“Did he train you? Did he rehearse you? Did
he tell you what to do and what to say?”

This cry from a wounded heart comes at the end of Alfred
Hitchcock’s “Vertigo,” and by the time it comes we are completely in sympathy.
A man has fallen in love with a woman who does not exist, and now he cries out
harshly against the real woman who impersonated her. But there is so much more
to it than that. The real woman has fallen in love with him. In tricking him,
she tricked herself. And the man, by preferring his dream to the woman standing
before him, has lost both.

Then there is another level, beneath all of the others. Alfred
Hitchcock was known as the most controlling of directors, particularly when it
came to women. The female characters in his films reflected the same qualities
over and over again: They were blond. They were icy and remote. They were
imprisoned in costumes that subtly combined fashion with fetishism. They
mesmerized the men, who often had physical or psychological handicaps. Sooner
or later, every Hitchcock woman was humiliated.
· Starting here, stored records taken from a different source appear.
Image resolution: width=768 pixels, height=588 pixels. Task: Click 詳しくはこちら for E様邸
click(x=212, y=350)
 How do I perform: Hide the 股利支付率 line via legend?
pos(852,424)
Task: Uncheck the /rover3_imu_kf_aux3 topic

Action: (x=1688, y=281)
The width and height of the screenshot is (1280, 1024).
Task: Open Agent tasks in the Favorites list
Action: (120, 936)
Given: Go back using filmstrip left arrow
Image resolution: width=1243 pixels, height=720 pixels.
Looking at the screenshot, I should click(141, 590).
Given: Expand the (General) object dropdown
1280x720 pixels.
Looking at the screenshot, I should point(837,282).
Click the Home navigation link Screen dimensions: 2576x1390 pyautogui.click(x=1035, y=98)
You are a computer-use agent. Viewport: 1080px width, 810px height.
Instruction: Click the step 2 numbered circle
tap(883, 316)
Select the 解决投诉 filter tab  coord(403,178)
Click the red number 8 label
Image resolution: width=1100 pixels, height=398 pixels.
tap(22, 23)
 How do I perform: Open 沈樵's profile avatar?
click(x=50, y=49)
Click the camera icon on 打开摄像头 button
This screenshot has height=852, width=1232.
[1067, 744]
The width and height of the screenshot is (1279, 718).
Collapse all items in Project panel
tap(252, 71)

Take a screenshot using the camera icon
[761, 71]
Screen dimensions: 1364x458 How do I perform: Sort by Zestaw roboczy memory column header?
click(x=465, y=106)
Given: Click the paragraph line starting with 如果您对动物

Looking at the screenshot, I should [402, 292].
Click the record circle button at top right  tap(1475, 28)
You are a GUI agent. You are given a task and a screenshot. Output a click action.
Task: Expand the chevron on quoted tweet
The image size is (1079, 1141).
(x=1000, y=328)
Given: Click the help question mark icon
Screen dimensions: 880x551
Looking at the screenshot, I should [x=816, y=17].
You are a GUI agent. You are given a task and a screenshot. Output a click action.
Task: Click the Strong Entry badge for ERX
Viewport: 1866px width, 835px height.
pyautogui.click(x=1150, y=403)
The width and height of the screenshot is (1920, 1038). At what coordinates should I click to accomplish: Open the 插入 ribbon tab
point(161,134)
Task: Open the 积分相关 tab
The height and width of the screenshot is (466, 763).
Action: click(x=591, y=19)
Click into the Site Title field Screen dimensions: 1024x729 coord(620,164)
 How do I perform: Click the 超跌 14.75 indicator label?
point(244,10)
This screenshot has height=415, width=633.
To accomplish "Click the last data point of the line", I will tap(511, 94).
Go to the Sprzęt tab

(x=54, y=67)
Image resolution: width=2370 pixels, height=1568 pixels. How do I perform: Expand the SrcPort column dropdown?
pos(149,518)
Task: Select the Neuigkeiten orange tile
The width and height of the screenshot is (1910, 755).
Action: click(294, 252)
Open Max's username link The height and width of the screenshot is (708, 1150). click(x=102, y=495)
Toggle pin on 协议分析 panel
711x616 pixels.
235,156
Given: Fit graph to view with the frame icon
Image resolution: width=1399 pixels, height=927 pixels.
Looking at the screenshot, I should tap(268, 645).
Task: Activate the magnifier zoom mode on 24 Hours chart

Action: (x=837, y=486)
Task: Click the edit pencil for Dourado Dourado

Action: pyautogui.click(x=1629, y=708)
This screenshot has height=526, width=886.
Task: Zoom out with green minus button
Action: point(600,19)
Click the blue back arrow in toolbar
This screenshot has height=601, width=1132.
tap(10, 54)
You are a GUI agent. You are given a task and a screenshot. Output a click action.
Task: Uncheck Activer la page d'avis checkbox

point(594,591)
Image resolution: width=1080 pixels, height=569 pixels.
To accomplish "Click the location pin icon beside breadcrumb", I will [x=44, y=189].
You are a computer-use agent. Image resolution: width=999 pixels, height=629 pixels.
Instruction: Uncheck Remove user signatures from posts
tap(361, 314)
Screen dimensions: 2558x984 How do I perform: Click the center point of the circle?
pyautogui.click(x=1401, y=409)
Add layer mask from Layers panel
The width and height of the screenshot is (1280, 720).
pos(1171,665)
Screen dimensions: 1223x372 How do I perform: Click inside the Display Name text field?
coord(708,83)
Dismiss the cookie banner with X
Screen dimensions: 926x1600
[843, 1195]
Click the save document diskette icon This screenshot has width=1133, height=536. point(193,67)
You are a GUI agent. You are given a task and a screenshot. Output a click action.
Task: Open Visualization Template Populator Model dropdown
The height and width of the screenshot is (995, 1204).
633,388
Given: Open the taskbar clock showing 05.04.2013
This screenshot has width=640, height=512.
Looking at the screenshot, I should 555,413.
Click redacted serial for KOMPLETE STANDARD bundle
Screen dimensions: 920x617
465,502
“Vertigo” (1958), which is one of the two or three best films
Hitchcock ever made, is the most confessional, dealing directly with the themes
that controlled his art. It is *about* how Hitchcock used, feared and tried to
control women. He is represented by Scottie (James Stewart), a man with
physical and mental weaknesses (back problems, fear of heights), who falls
obsessively in love with the image of a woman–and not any woman, but the
quintessential Hitchcock woman. When he cannot have her, he finds another woman
and tries to mold her, dress her, train her, change her makeup and her hair,
until she looks like the woman he desires. He cares nothing about the clay he
is shaping; he will gladly sacrifice her on the altar of his dreams.

But of course the woman he is shaping and the woman he desires
are the same person. Her name is Judy (Kim Novak), and she was hired to play
the dream woman, “Madeleine,” as part of a murder plot that Scottie does not
even begin to suspect. When he finds out he was tricked, his rage is
uncontrollable. He screams out the words: “Did he train you? . . .” Each
syllable is a knife in his heart, as he spells out that another man shaped the
woman that Scottie thought to shape for himself. The other man has taken not
merely Scottie’s woman, but Scottie’s dream.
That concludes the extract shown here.